The sites which were studied by Meindl and Lovejoy are

1. Mid lambdoid
2. Lambda
3. Obelion
4. Anterior sagittal
5. Bregma
6. Mid coronal
7. Pterion
8. Sphenofrontal
9. Inferior sphenotemporal, and
10. Superior sphenotemporal

The sites are shown in the Figure 4. The vault system consisted of the first seven sites and the last three, combined with pterion and mid coronal were referred to as the lateral-anterior system. Each site was scored as given in the Tables 9&10.²⁶ Meindl and Lovejoy concluded that the relation between degree of cranial suture closure and age is general. Key and co-workers in 1994, studied three different methods of age estimation using cranial suture closure in 183 individuals from Spitalfields, London. In their study they compared techniques proposed by Acsadi and Nemeskeri, Meindl and Lovejoy and Perizonius. Thirty six ectocranial and 18 endocranial sites of the cranial sutures were examined. Scores for cranial suture closure was allocated as given in the.^26–29 Though age estimation from endocranial suture closure is applicable between wide age limits only, Acsadi and Nemeskeri maintained that endocranial suture closure is an important age marker, especially when used with other age indicators. Meindl and Lovejoy categorised the ectocranial sutures into two sets namely,

Figure 4 Ten sutures sites studied by Meindl et al.²⁶

1. The lateral anterior system which is comprised of coronal and sphenoid suture sites and
2. The vault system which included lambdoid, coronal and sagittal suture sites.

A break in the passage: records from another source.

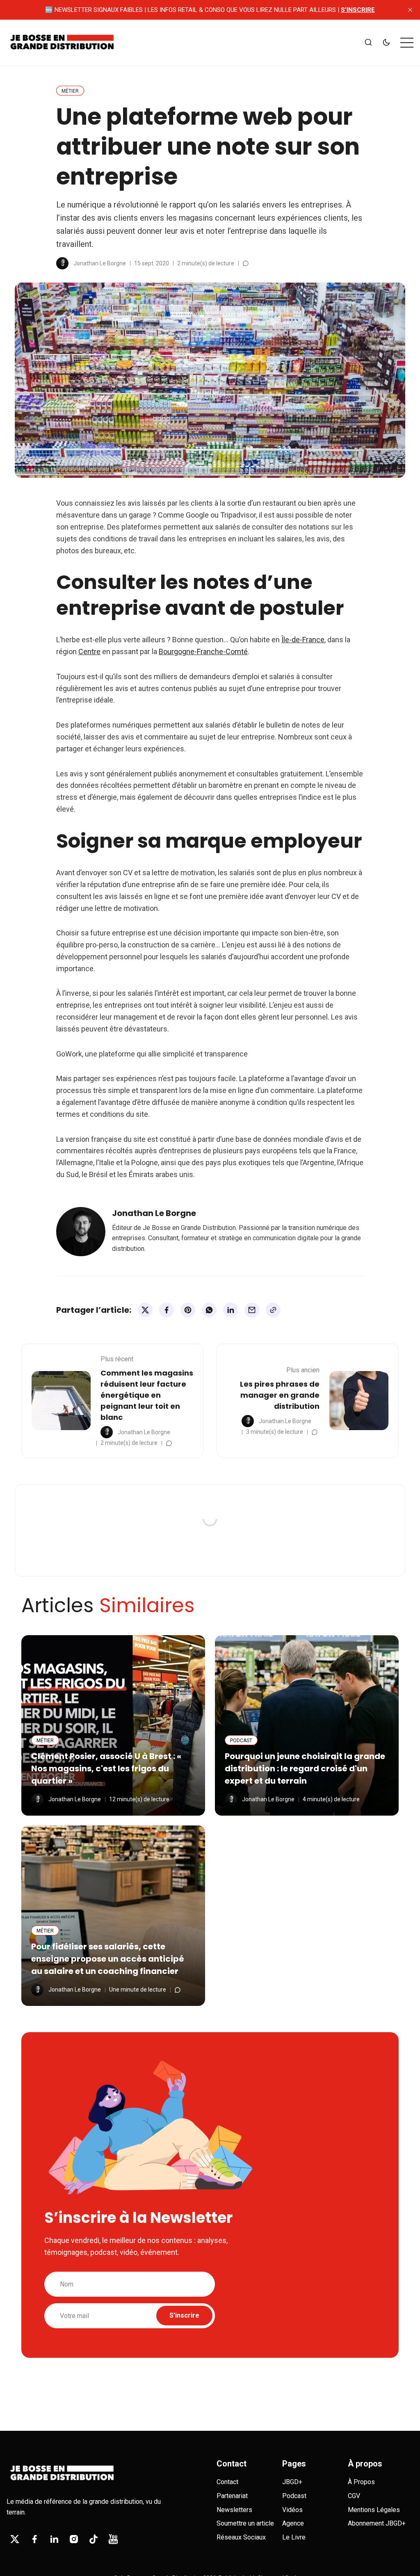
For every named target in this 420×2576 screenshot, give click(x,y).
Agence (293, 2523)
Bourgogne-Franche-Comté (203, 651)
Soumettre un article (245, 2523)
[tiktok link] (93, 2539)
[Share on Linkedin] (230, 1310)
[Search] (368, 42)
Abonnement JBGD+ (377, 2523)
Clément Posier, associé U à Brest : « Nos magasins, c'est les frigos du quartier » (106, 1768)
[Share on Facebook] (166, 1310)
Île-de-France (302, 639)
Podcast (294, 2496)
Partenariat (232, 2496)
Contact (227, 2482)
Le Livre (294, 2537)
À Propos (361, 2482)
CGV (354, 2496)
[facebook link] (34, 2539)
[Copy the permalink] (273, 1310)
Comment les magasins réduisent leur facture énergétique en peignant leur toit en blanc (146, 1395)
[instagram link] (74, 2539)
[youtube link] (113, 2539)
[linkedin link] (54, 2539)
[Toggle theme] (386, 42)
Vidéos (292, 2510)
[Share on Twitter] (145, 1310)
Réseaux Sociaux (241, 2537)
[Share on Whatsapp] (209, 1310)
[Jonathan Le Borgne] (62, 263)
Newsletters (234, 2510)
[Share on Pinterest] (187, 1310)
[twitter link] (15, 2539)
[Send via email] (251, 1310)
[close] (410, 9)
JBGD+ (292, 2482)
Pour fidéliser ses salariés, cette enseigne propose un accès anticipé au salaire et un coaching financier (107, 1959)
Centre (89, 651)
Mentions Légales (374, 2510)
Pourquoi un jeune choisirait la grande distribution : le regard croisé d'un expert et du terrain (305, 1768)
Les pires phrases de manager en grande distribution (280, 1395)
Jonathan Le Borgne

Authors found that for both lateral anterior and the vault systems, Meindl and Lovejoy’s sample mean ages were significantly lower than the Spitalfields’ sample mean ages (p< 0.01). This indicated delayed cranial suture closure in the Spitalfields sample than Meindl and Lovejoy's sample. This was attributed to the inter-population difference between the Meindl and Lovejoy sample and the Spitalfields crania.^26,28 Perizonius defined two separate systems

1. Individuals older than 50 years of age and
2. Individuals younger than 50 years of age referred to as O system and Y system respectively.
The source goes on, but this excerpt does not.